• _STATED TASK_:
Rewrite the material from the line containing "You are a GUI" through the line containing "[x=400, y=530]", replacing "Test settings" with "Display settings" and keeping everything else the same. Leave the pictures out of your answer.

• _RECORDS SHOWN_:
===============

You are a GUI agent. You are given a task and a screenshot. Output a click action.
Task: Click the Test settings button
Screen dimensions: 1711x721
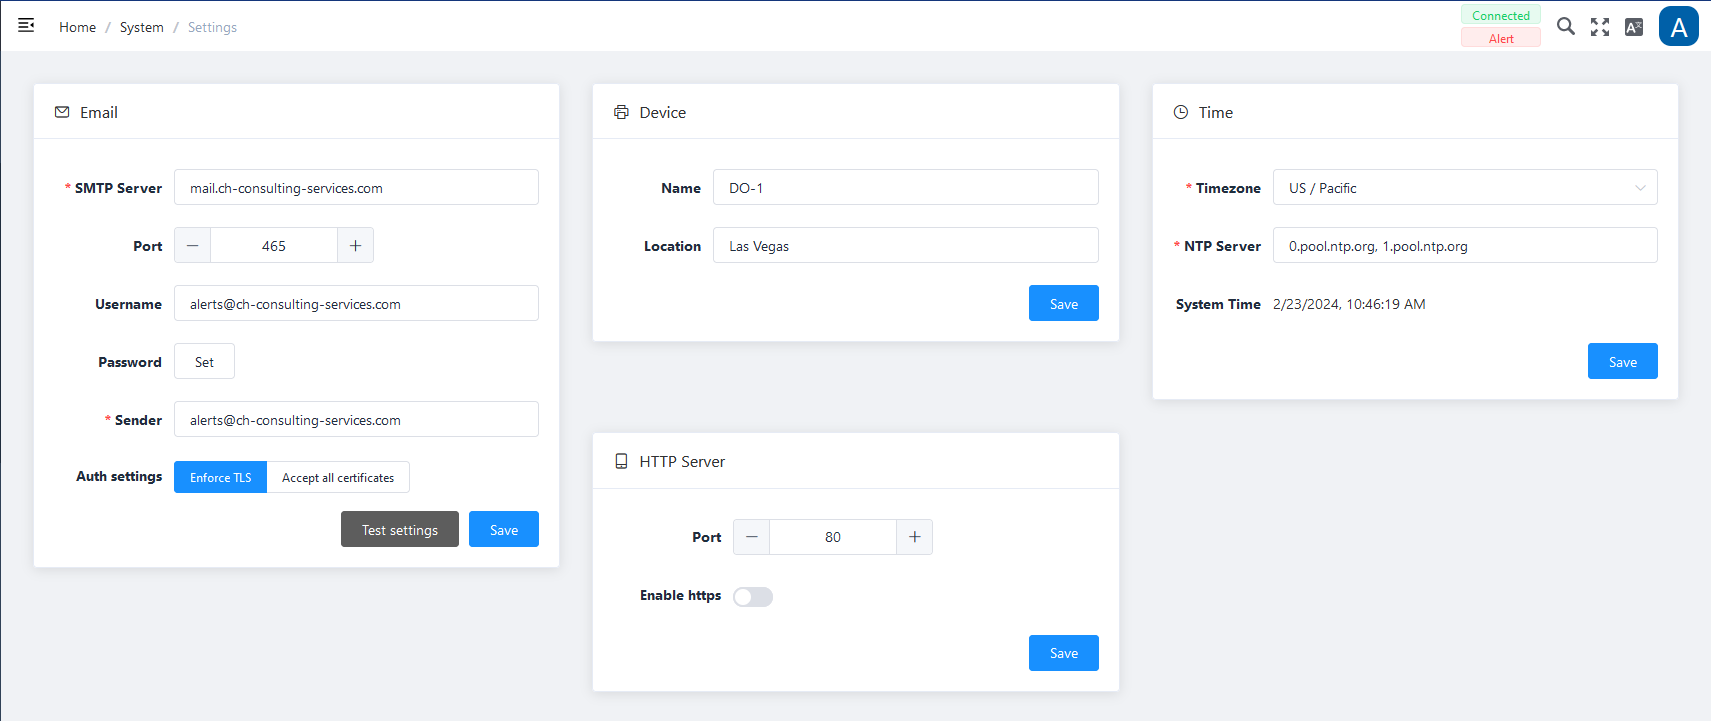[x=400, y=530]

===============

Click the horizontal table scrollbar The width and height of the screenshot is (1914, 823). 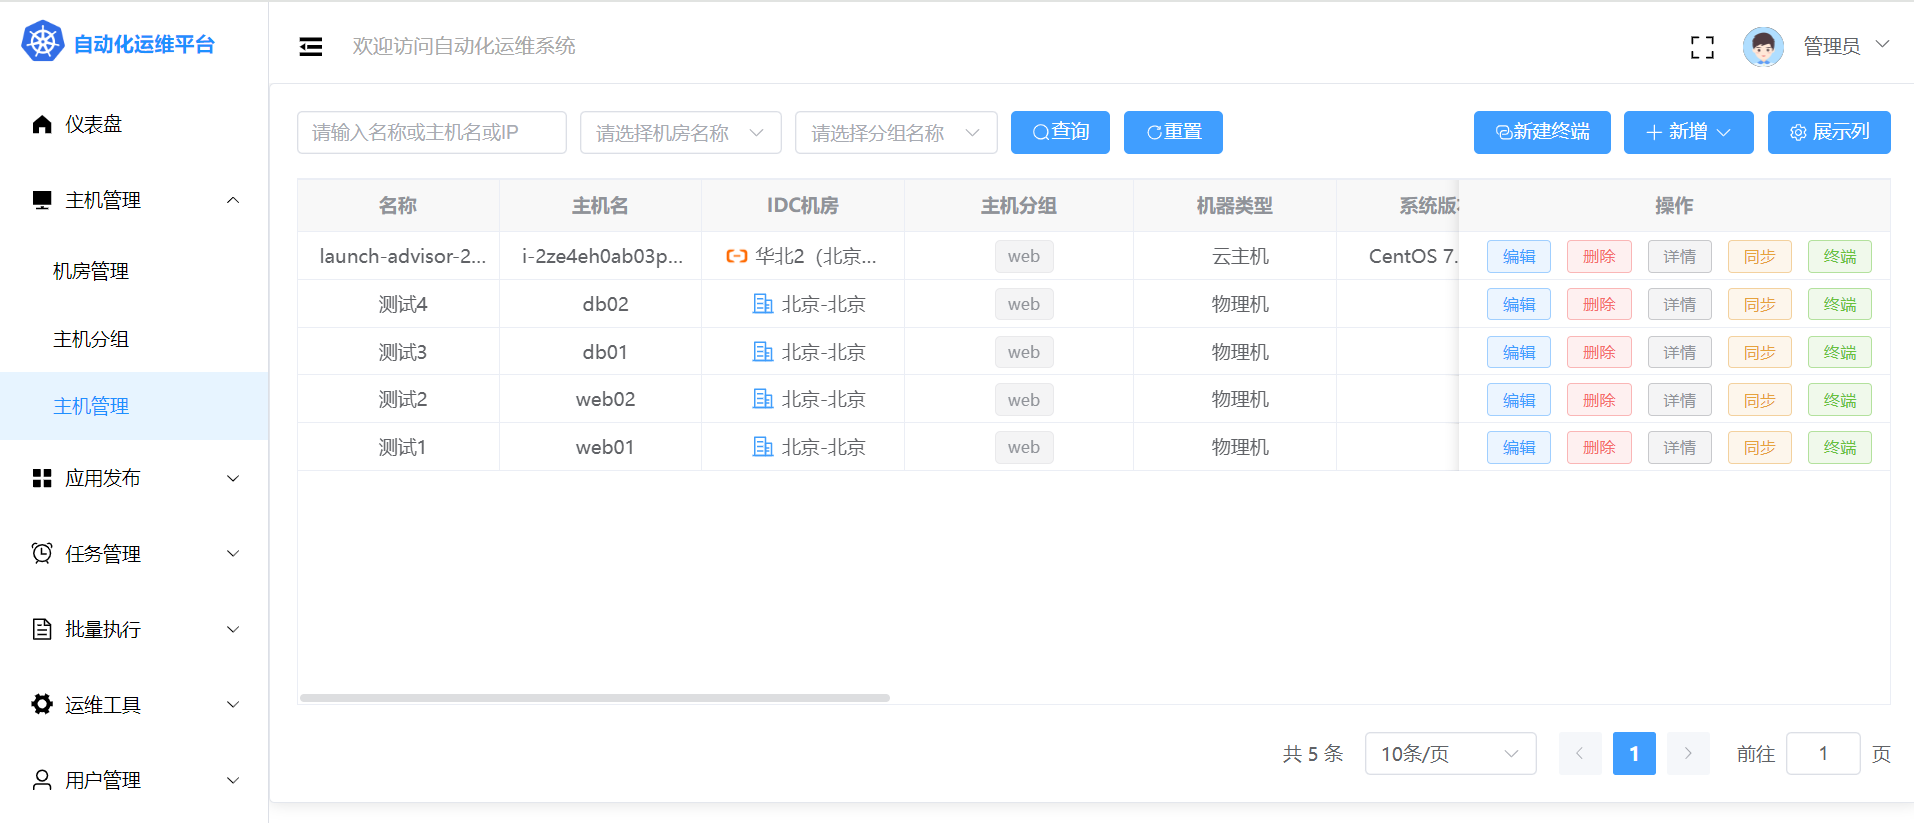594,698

===============

• _SOLUTION TO THIS TASK_:
You are a GUI agent. You are given a task and a screenshot. Output a click action.
Task: Click the Display settings button
Screen dimensions: 1711x721
[x=400, y=530]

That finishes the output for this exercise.